=== BRIEF ===
Answer with a number only, giving how many lines in the data below include "date".

══ SUPPLIED DATA ══

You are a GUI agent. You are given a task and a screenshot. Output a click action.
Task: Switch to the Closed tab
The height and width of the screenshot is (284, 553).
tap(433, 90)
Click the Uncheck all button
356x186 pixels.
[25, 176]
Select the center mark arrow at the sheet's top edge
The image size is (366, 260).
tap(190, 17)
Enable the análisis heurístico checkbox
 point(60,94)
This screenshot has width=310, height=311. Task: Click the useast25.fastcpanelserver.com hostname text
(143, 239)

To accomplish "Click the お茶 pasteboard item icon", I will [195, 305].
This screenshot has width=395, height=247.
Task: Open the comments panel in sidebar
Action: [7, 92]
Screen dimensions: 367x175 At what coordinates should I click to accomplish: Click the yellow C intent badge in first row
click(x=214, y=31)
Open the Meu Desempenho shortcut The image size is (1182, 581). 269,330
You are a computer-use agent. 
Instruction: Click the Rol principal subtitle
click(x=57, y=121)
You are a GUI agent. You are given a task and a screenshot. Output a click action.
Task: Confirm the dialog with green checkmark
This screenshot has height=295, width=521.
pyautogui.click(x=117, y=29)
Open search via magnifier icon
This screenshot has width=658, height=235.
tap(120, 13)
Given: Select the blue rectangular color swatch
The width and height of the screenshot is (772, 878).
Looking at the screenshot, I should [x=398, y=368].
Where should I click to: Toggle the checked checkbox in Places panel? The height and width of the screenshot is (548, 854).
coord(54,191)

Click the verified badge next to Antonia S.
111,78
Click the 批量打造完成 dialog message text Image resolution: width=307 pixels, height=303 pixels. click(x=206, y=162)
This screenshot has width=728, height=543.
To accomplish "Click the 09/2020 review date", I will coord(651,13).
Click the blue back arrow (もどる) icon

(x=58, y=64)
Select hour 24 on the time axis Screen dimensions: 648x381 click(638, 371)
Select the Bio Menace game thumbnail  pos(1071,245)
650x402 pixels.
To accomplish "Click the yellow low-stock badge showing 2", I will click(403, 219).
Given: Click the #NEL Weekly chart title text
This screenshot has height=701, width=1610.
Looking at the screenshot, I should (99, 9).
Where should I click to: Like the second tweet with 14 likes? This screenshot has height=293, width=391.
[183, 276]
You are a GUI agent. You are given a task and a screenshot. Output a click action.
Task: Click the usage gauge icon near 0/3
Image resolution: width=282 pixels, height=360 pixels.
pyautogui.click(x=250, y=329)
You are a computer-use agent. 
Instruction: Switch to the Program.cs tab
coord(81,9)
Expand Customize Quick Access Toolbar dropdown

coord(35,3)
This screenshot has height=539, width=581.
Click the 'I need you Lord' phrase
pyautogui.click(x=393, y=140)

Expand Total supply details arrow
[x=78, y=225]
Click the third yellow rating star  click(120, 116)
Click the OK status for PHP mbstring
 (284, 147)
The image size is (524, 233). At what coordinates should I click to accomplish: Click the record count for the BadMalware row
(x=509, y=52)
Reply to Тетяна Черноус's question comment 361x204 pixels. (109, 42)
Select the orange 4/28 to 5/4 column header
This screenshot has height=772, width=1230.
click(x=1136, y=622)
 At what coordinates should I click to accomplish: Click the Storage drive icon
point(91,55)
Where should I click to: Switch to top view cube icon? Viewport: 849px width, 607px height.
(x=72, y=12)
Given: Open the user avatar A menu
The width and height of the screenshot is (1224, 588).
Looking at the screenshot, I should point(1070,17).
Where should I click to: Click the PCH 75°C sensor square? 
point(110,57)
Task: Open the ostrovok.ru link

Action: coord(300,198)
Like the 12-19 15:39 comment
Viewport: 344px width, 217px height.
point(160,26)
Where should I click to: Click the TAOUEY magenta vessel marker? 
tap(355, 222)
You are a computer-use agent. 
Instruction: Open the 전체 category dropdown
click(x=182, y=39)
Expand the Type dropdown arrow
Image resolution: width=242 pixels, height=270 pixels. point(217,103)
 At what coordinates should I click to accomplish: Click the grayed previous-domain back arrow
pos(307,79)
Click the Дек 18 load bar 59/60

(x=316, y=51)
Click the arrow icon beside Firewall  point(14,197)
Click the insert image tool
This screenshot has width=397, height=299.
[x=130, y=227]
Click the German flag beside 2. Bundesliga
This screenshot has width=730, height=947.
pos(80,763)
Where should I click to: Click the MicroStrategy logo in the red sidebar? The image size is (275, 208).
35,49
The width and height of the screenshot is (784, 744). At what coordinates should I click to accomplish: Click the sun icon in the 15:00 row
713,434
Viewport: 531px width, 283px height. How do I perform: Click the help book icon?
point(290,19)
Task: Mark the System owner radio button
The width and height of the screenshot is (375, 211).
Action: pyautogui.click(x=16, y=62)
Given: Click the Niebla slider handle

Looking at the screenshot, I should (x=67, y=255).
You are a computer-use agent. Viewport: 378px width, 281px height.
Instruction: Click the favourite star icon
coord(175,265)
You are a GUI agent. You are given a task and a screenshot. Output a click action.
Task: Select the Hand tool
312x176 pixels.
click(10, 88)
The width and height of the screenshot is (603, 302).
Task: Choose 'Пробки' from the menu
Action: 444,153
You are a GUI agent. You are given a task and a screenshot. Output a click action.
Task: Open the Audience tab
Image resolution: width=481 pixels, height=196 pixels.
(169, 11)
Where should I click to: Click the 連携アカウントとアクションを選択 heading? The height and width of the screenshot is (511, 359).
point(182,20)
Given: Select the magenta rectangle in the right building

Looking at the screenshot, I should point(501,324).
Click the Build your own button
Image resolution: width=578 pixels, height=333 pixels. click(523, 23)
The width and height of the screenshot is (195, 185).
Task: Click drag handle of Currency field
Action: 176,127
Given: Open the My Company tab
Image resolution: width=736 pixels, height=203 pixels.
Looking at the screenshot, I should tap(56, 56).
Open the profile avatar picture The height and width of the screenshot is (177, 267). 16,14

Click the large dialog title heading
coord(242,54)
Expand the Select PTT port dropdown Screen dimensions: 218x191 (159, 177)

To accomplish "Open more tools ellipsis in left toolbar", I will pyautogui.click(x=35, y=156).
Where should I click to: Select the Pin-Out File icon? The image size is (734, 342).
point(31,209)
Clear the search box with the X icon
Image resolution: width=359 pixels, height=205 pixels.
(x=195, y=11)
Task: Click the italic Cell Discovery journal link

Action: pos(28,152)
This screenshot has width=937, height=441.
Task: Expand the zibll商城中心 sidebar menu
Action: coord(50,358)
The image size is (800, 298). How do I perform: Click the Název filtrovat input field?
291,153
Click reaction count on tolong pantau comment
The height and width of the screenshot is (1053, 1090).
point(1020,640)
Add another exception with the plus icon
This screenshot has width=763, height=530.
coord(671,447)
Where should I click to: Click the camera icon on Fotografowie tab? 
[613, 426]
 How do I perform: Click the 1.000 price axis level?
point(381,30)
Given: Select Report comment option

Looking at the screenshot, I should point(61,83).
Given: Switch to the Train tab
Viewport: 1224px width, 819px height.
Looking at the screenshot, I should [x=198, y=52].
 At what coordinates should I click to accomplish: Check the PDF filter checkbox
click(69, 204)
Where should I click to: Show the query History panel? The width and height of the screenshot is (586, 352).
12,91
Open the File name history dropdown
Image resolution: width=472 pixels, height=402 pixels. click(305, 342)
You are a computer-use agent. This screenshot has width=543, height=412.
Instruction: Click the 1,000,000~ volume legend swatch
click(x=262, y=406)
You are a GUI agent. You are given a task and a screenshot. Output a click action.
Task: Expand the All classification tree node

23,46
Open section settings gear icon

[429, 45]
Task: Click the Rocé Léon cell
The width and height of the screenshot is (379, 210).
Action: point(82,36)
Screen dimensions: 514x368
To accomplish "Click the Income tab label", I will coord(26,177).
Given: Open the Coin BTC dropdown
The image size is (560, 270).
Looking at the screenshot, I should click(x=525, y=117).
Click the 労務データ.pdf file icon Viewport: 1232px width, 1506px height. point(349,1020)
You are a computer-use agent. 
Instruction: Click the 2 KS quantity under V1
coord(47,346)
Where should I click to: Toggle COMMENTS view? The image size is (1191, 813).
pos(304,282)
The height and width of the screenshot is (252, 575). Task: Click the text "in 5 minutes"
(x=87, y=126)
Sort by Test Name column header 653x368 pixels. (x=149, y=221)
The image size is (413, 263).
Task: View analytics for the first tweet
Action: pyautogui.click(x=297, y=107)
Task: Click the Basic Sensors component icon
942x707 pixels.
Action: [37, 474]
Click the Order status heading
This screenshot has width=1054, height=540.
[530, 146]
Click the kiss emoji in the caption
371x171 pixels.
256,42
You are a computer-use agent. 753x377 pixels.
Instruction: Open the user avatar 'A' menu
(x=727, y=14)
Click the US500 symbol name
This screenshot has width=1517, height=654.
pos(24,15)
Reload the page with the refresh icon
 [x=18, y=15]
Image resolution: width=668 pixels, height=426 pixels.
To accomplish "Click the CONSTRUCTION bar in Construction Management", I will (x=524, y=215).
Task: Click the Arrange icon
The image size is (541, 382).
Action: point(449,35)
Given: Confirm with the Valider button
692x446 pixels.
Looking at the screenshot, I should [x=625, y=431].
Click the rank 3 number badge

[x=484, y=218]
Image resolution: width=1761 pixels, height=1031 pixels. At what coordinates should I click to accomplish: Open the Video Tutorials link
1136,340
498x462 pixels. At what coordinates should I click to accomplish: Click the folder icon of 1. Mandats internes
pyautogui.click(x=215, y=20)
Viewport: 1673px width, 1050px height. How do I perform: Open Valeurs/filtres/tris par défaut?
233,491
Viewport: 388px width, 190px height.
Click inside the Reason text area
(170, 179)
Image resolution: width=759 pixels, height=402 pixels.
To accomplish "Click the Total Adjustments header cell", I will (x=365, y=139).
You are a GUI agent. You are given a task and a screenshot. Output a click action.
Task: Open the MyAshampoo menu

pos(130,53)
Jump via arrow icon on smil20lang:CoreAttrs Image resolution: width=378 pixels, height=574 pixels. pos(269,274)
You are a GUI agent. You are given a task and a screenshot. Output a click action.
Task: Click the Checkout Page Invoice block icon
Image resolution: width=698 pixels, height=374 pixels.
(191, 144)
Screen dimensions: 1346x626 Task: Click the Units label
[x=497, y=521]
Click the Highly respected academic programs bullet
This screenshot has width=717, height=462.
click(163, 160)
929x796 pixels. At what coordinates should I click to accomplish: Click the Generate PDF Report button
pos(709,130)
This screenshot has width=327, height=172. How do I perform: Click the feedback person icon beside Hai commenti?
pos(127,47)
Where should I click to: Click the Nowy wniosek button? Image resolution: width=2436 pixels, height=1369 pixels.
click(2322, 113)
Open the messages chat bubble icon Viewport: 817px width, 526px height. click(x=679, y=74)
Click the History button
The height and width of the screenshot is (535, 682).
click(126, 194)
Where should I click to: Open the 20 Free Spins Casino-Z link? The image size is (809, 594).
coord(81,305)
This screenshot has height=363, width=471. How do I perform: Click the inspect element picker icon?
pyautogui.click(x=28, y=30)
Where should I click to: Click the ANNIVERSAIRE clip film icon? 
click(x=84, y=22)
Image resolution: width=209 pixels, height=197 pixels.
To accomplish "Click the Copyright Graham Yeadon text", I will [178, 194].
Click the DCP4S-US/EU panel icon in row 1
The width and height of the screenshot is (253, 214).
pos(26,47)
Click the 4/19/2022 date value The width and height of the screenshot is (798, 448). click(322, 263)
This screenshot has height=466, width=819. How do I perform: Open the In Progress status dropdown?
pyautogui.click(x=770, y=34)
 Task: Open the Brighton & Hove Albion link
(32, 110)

═══

=== EXERCISE ANSWER ===
2